Mas falando de coisas que realmente interessam, o EP é composto por 5 belas faixas, que não vão cheirar nada ao baú do nu-rave. Mas sim ao fatalismo que tinha ficado no disco de estreia. À primeira audição vai parecer que falta alguma coisa, porque parece mesmo que os rapazinhos cresceram e deixaram o modo punk do lado de lá da porta do estúdio. Mas no final não tinham crescido. Tinham era toneladas de "sedativos" no corpo. Em Landmarks Of Lunacy vemos uns Klaxons em busca da harmonia, e chegam mesmo a atingi-la. Falo principalmente de Ivy Leaves e Wildeflower. Ivy Leaves é uma senhora obra-prima. Movimentos oscilantes em torno dum orgasmo sonoro que não se chega a atingir. Soa ligeiramente a um experimental perdido entre um bosque de Blairwitch Project e uma manhã de nevoeiro numa cidade fantasma.

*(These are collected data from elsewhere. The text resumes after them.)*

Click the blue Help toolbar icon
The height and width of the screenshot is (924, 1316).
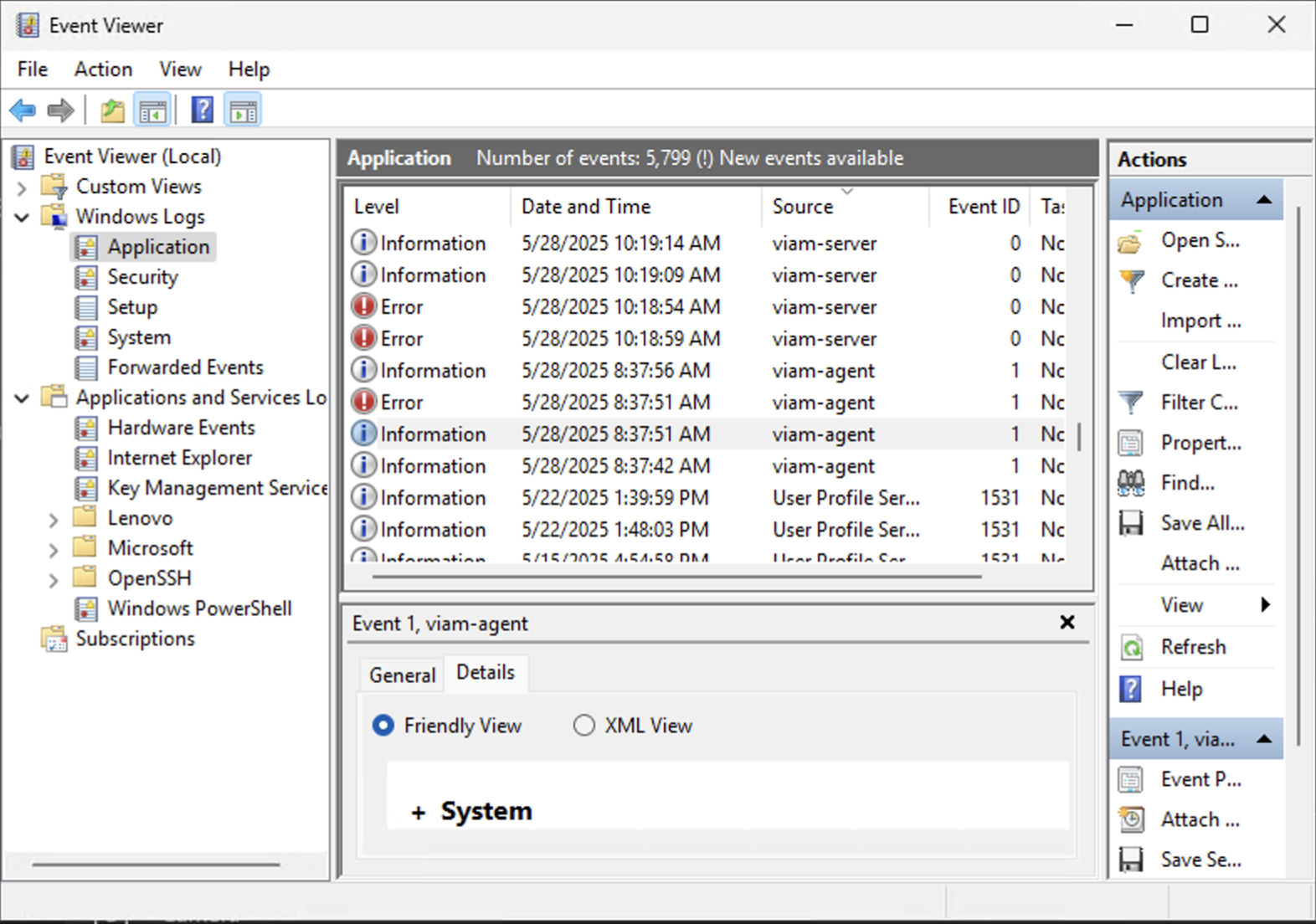click(x=202, y=110)
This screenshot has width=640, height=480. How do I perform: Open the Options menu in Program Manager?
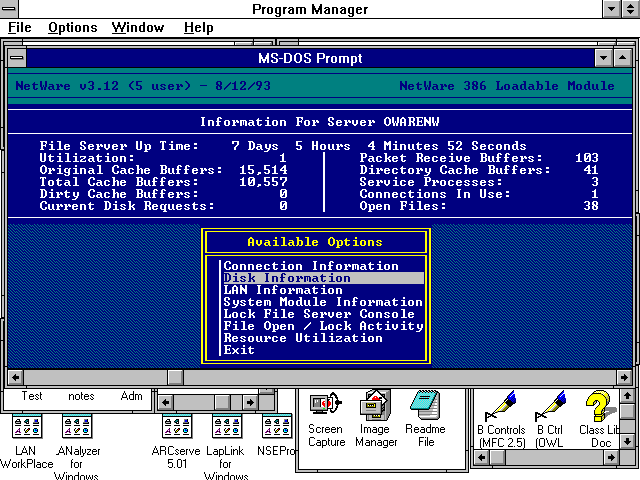pyautogui.click(x=72, y=28)
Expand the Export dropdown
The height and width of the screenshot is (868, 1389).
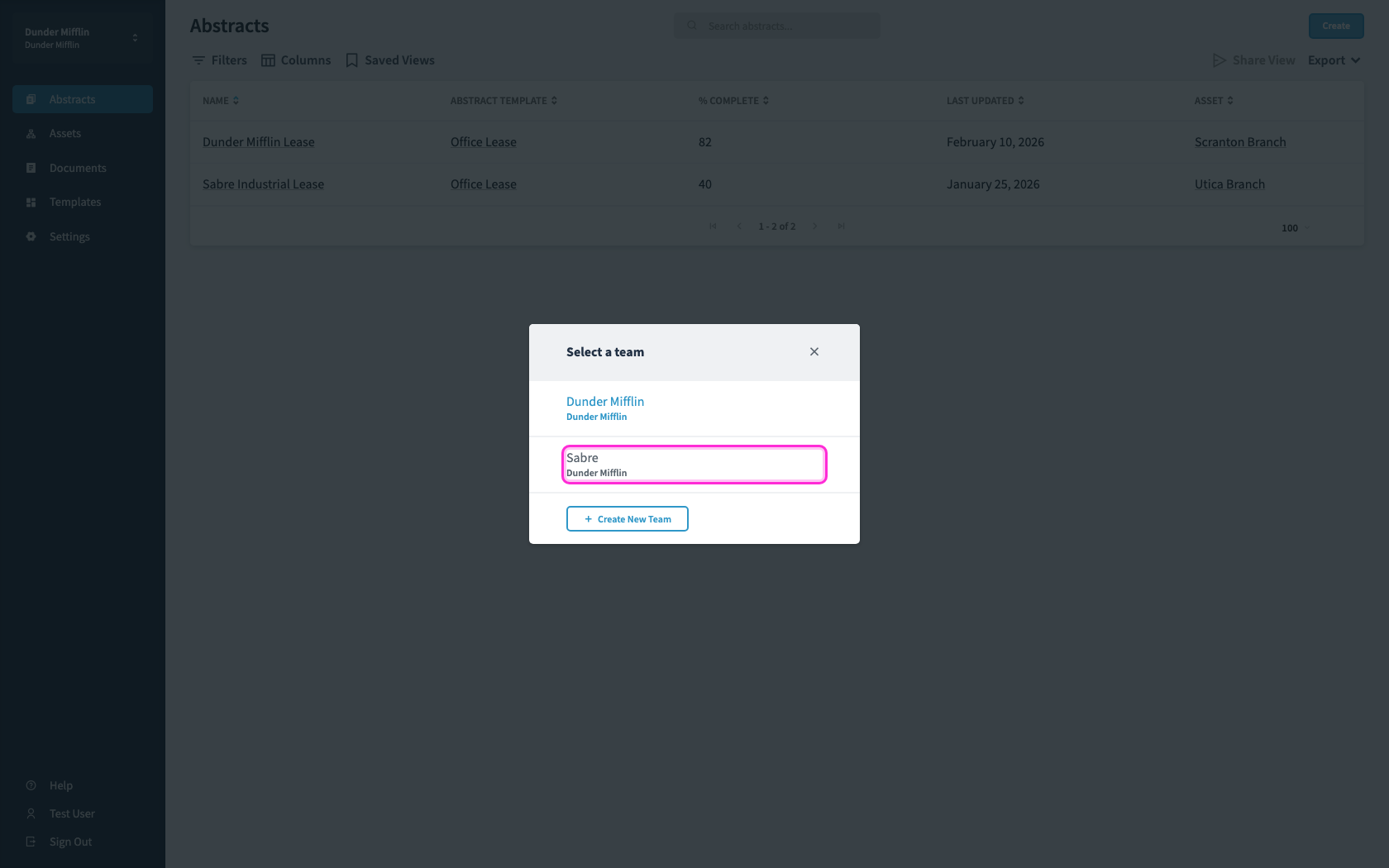(1334, 60)
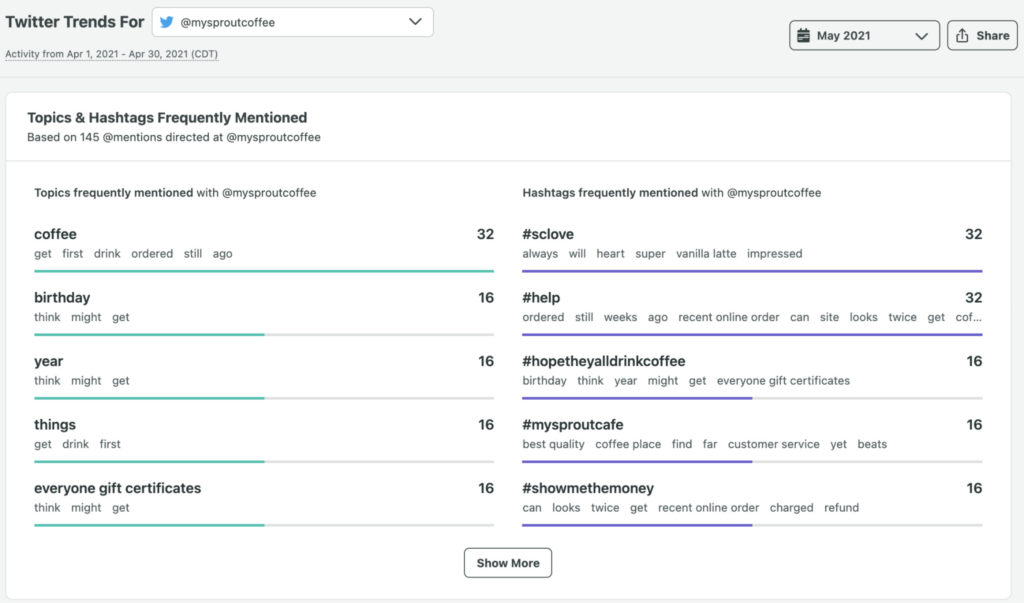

Wildeflower é feita em marcha, uma marcha feita também num local sombrio. Ao que parece a sonoridade e todo o "liricismo" existente no EP também toma o mesmo rumo, vai tudo parar a uma zona mais sombria. Não parecem os mesmos rapazes de Atlantis To Interzone, parecem mais os rapazes que depois da Four Horsemen of 2012 ficaram sem fôlego. Mas toda a Wildeflower é perfeita. Não existe qualquer aproximação ao Surfing The Void, por mais estranho que pareça. O EP fica aquém das expectativas de quem espera um "Klaxons continue", mas para quem sempre sonhou em meter ouvidos num "Klaxons reinvente themselves" cai que nem ginjas. Todo o down-tempo que existe à volta do Landmarks Of Lunacy pode parecer pouco excitante. Quer dizer, ao vivo também não posso dizer que não o seja, mas pelo menos aqui é reconfortante. É sombrio, e é perfeito. Obrigado.